(Selected excerpt Opens)

The question that has no answer

Every chapter so far has casually used phrases like "the leader fails over", "the lease expires", "the follower is detected dead". Each of these hides the same buried assumption: that there is a reliable mechanism, somewhere, that turns "I haven't heard from node X" into "node X is dead". In an asynchronous network — which every IP network is — that mechanism cannot be perfect. The 1985 paper by Fischer, Lynch, and Paterson (FLP) proved that no deterministic algorithm can solve consensus in the presence of even one crash failure if the network is asynchronous, and the technical core of the proof is that you cannot distinguish a crashed process from a very slow process by message-timing alone.

Concretely: you sent node X a heartbeat 800 ms ago. You haven't heard back. Is X dead? You don't know. Maybe X is dead. Maybe X is alive but its kernel is paging because someone ran a find / on it. Maybe X is alive but the network between you and X has 950 ms of jitter right now. Maybe X is alive and the heartbeat reply is queued behind a 200 MB log flush. You can wait longer to be more sure — but waiting longer means if X really did crash, every other node that depended on X (every client routed to X, every Raft follower waiting for X's vote, every consumer reading from X's queue) is stalled for that wait. The choice is not between getting it right and getting it wrong; the choice is between getting it wrong quickly (false positive: kill the healthy slow node) and getting it wrong slowly (false negative: miss the death and stall the cluster). Why this is fundamentally a tuning problem and not a correctness problem: the detector's output is a binary classification of an underlying continuous quantity (time since last heartbeat). Any boolean threshold on a continuous signal trades off false positives against false negatives — that is the receiver-operating-characteristic (ROC) curve from signal-detection theory, applied to distributed systems. There is no threshold that gives zero of both, ever. The mathematics of detection rules out the possibility before any code is written.

Heartbeats, timeouts, and why the obvious thing flaps

The obvious failure detector — and the one almost every production system starts with — is the fixed-timeout heartbeat. Every node sends a heartbeat to its peers every H seconds. If a peer does not receive a heartbeat for more than T seconds, it declares the sender dead. Pick T = 3H and you tolerate two missed heartbeats; pick T = 5H and you tolerate four. This is what etcd, Consul, and most service-discovery systems start with.

(Selected excerpt Closes)
(Supplied material Opens)

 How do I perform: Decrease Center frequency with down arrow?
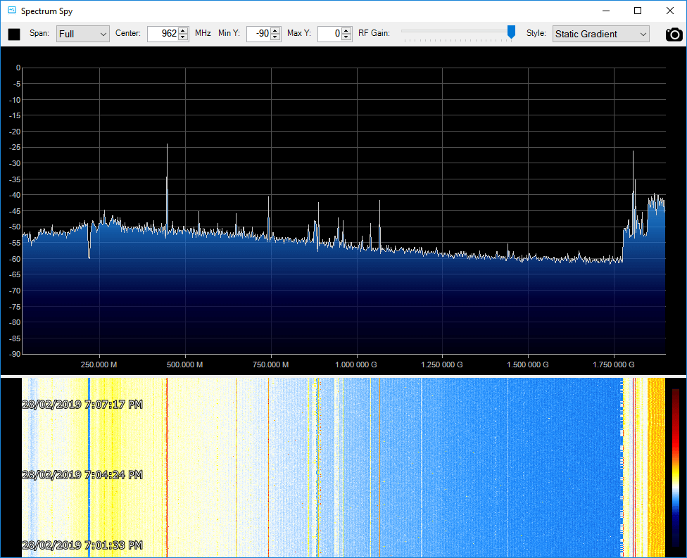(x=183, y=37)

(Supplied material Closes)

# [Requirement 1]
From the failure-detection excerpt, extract the passage from "Heartbeats, timeouts, and" to "systems start with." and copy it word for word.
# [Requirement 2]
Decide whether each statement agrees with the failure-detection excerpt. Answer yes or no and quote the deciding words. (a) The FLP paper appeared in 1985. (b) A well-chosen threshold can give zero false positives and zero false negatives. (c) Setting T = 3H tolerates three missed heartbeats.

# [Written answer 1]
Heartbeats, timeouts, and why the obvious thing flaps

The obvious failure detector — and the one almost every production system starts with — is the fixed-timeout heartbeat. Every node sends a heartbeat to its peers every H seconds. If a peer does not receive a heartbeat for more than T seconds, it declares the sender dead. Pick T = 3H and you tolerate two missed heartbeats; pick T = 5H and you tolerate four. This is what etcd, Consul, and most service-discovery systems start with.

# [Written answer 2]
(a) Yes: "The 1985 paper by Fischer, Lynch, and Paterson (FLP)"
(b) No: "There is no threshold that gives zero of both, ever."
(c) No: "Pick T = 3H and you tolerate two missed heartbeats"